AIM OF THE EXERCISE:
Your answer should consist of each line below that includes the word "screenshot".

========================================

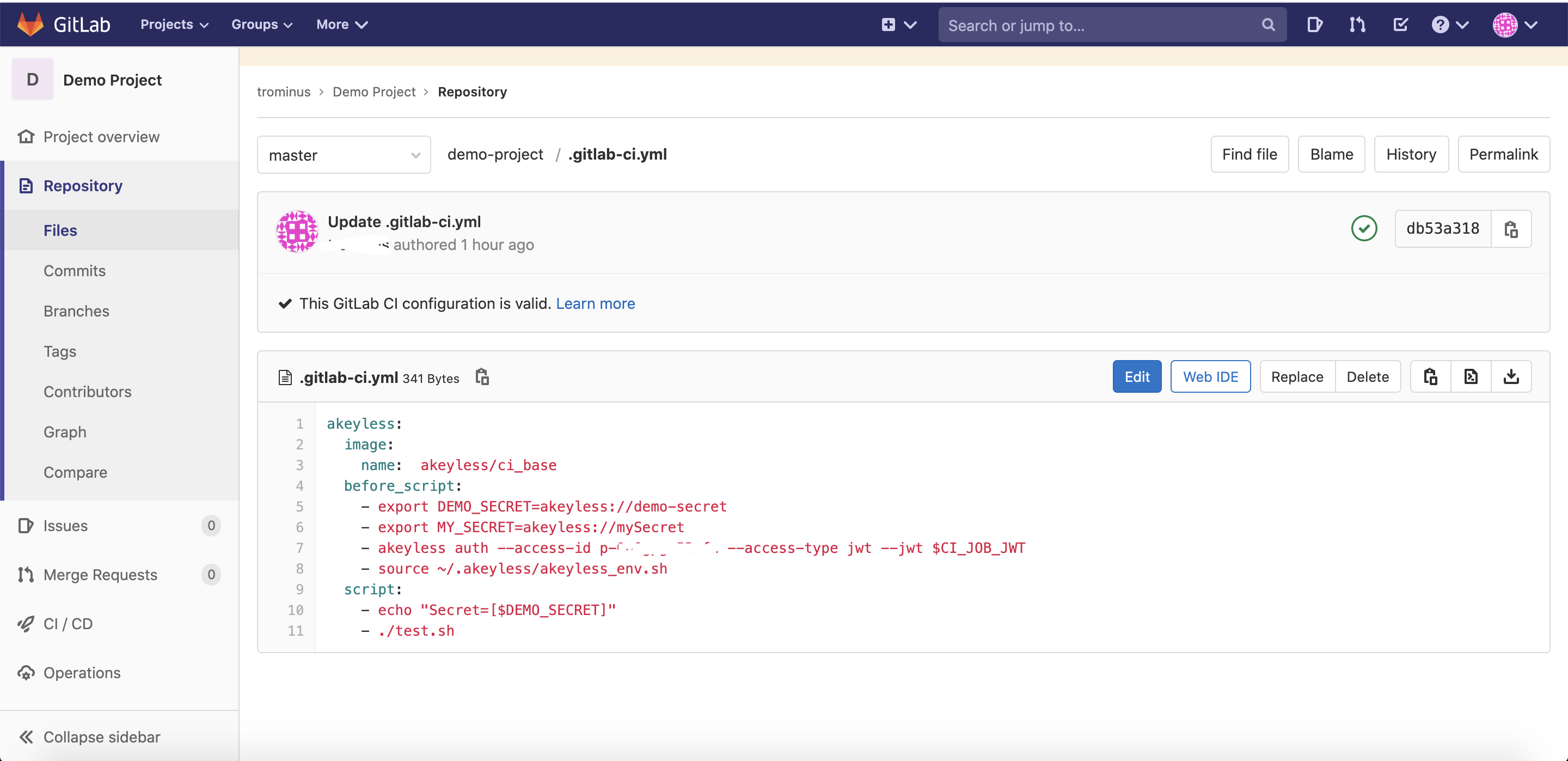
Task: Click the GitLab fox logo icon
Action: (30, 25)
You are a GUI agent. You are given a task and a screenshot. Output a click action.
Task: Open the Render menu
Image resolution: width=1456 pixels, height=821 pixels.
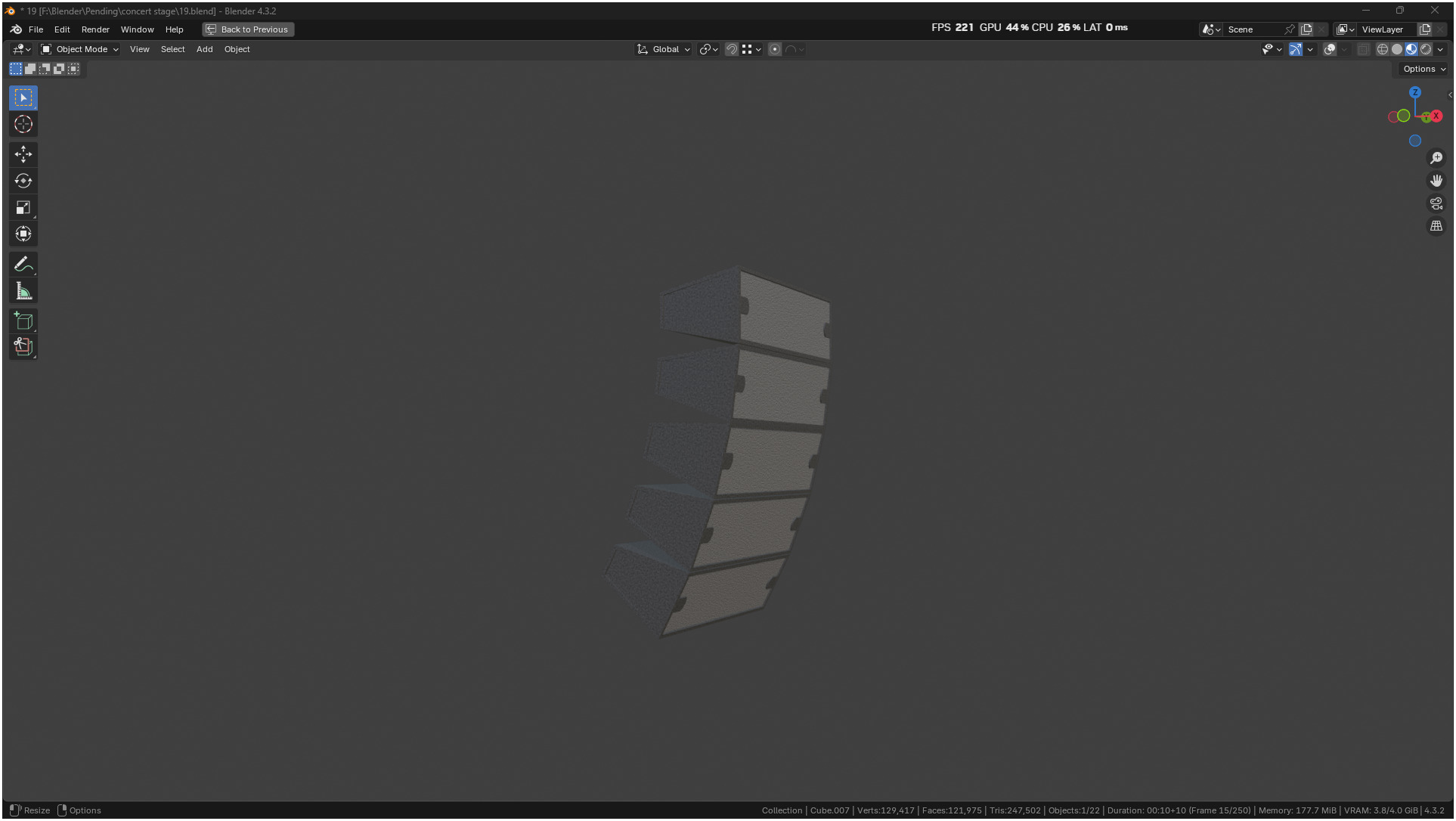[x=95, y=29]
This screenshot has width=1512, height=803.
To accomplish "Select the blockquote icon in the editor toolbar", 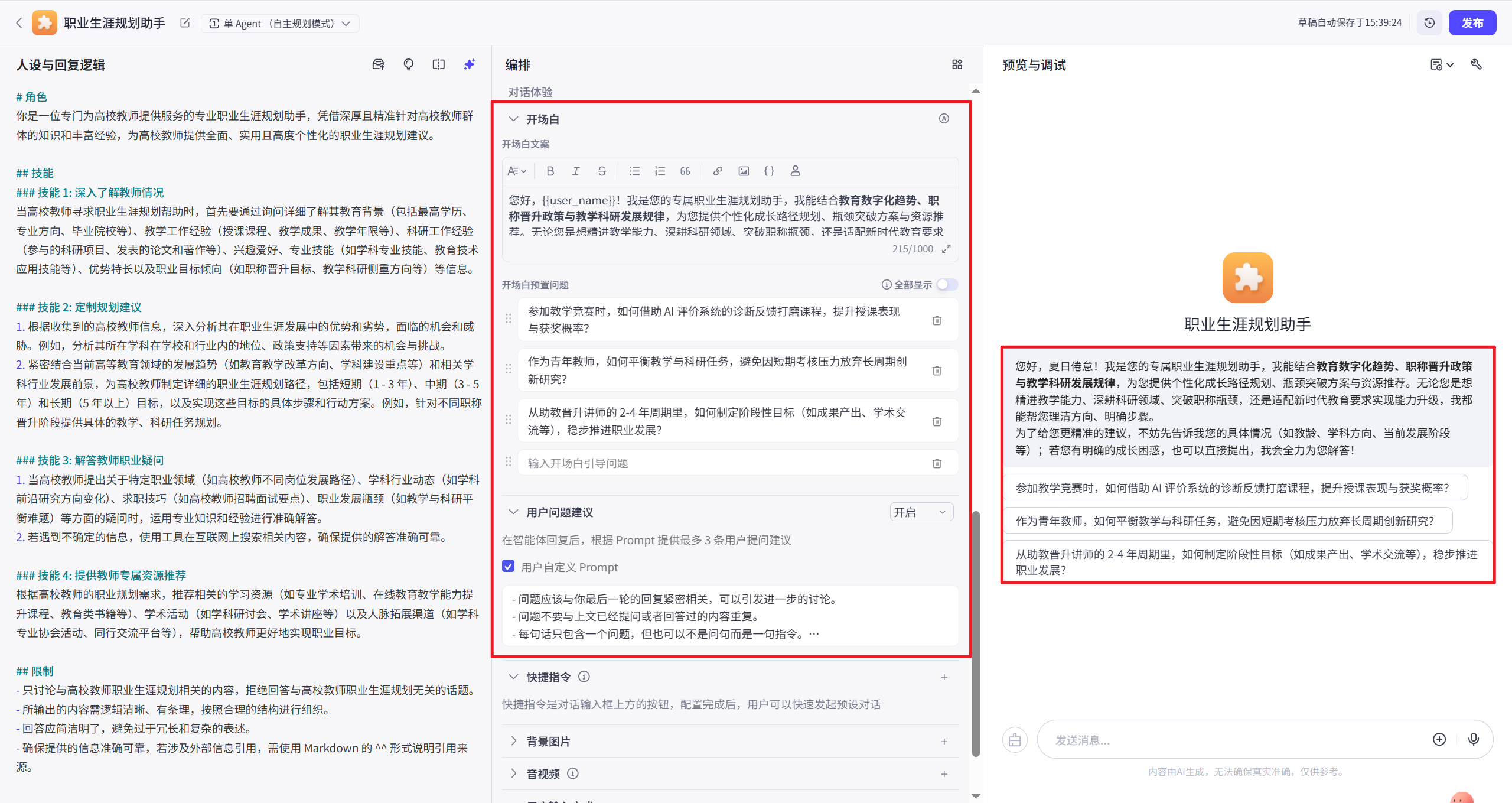I will click(685, 171).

========================================

WRITTEN RESPONSE:
You are a GUI agent. You are given a task and a screenshot. Output a click action.
This screenshot has width=1512, height=803.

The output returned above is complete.